I used to be totally gung ho about taking foreveer to pay your mortgage off and investing the money elsewhere instead of merely paying off the loan and saving yourself whatever interest you're paying.
Then I read a course by John Cummuta called Transforming Debt into Wealth (and no, I'm not selling it) and it totally changed the way I look at the idea of paying off debt. His reasons to pay off all of your debts, one at a time, are:
1) Peace of mind and personal satisfaction
2) You can't be guaranteed what your other investments will yield
3) You can use a credit card for emergencies, rather than use your savings, which would make paying off the debts take longer
4) You could realistically pay your mortgage off in 7-10 years and have more money to invest.
5) Your other investments might not pay you when you need them to and you find yourself in a cash flow crunch and not able to make mortgage payments
My reasons for paying off all personal debts are:
1) If you can buy and sell an investment house and make $30,000--why not just pay your mortgage off?
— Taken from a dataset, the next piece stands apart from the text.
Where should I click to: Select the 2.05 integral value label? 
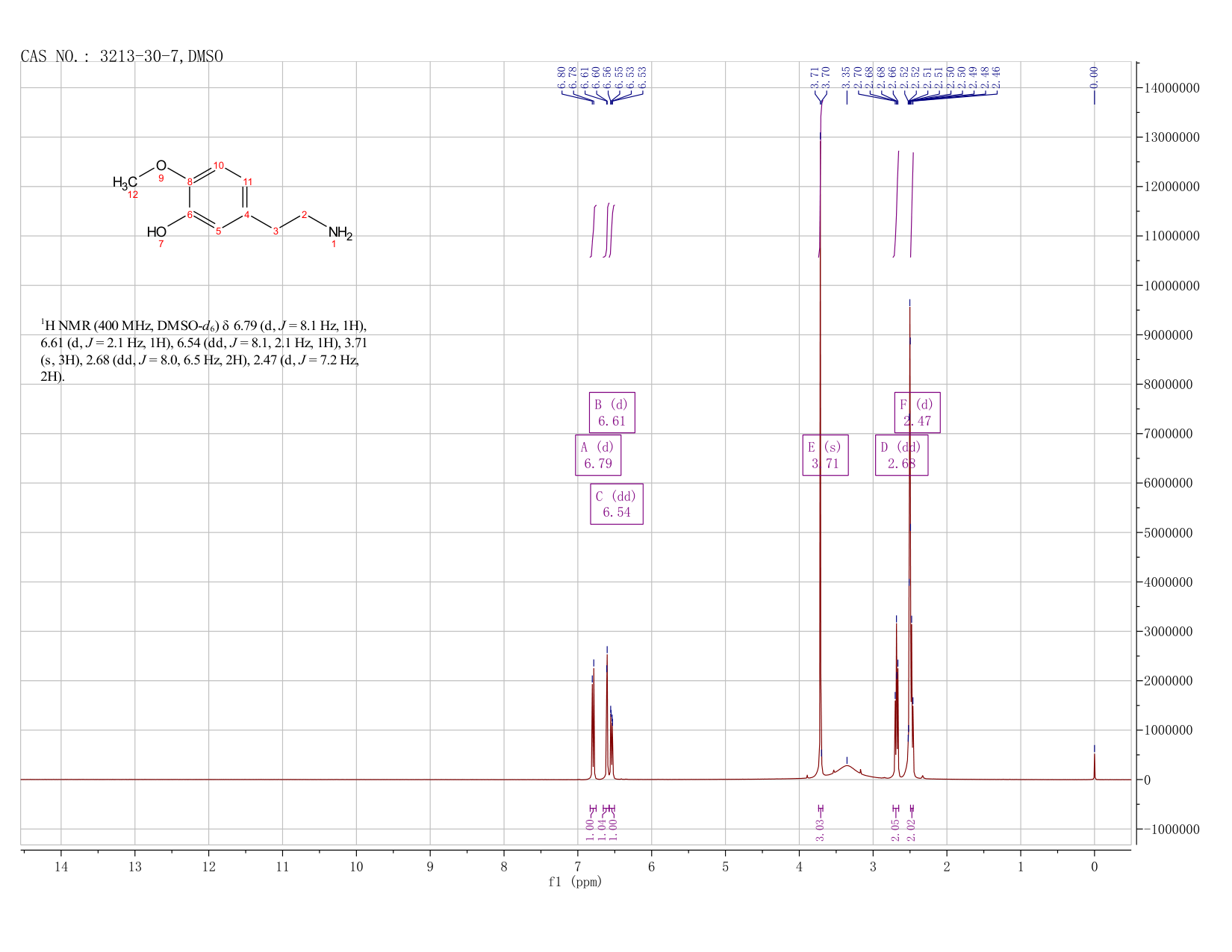click(896, 830)
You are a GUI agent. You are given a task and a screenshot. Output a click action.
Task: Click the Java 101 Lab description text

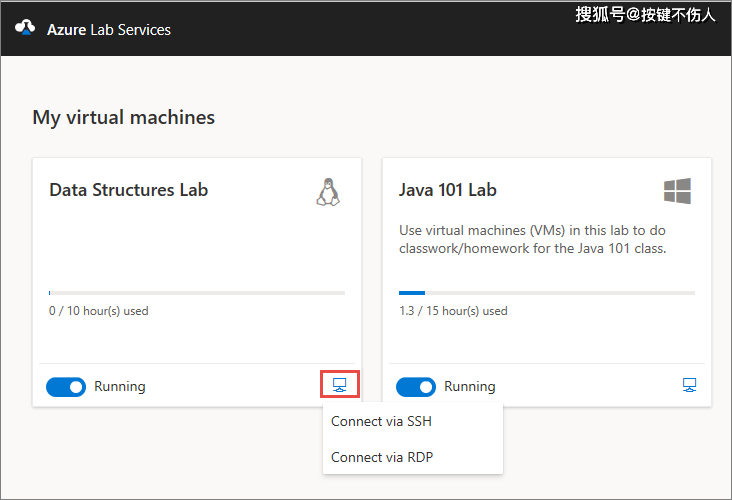coord(532,239)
We creative investors are a group of people who can make ridiculous returns without using our own money. Paying off your mortgage may not make you as much money as investing them money elsewhere, but neither does buying a fancy car or a house that is too big, or taking vacations to Hawaii, and isn't that what the gurus tell us we should do with all the money we make in real estate anyway?
We investors are in a position to make a LOT of money over the course of our lives, so I think we might as well do it.
2) I hate mortgage companies with a passion and look forward to the day when I will never have one to deal with.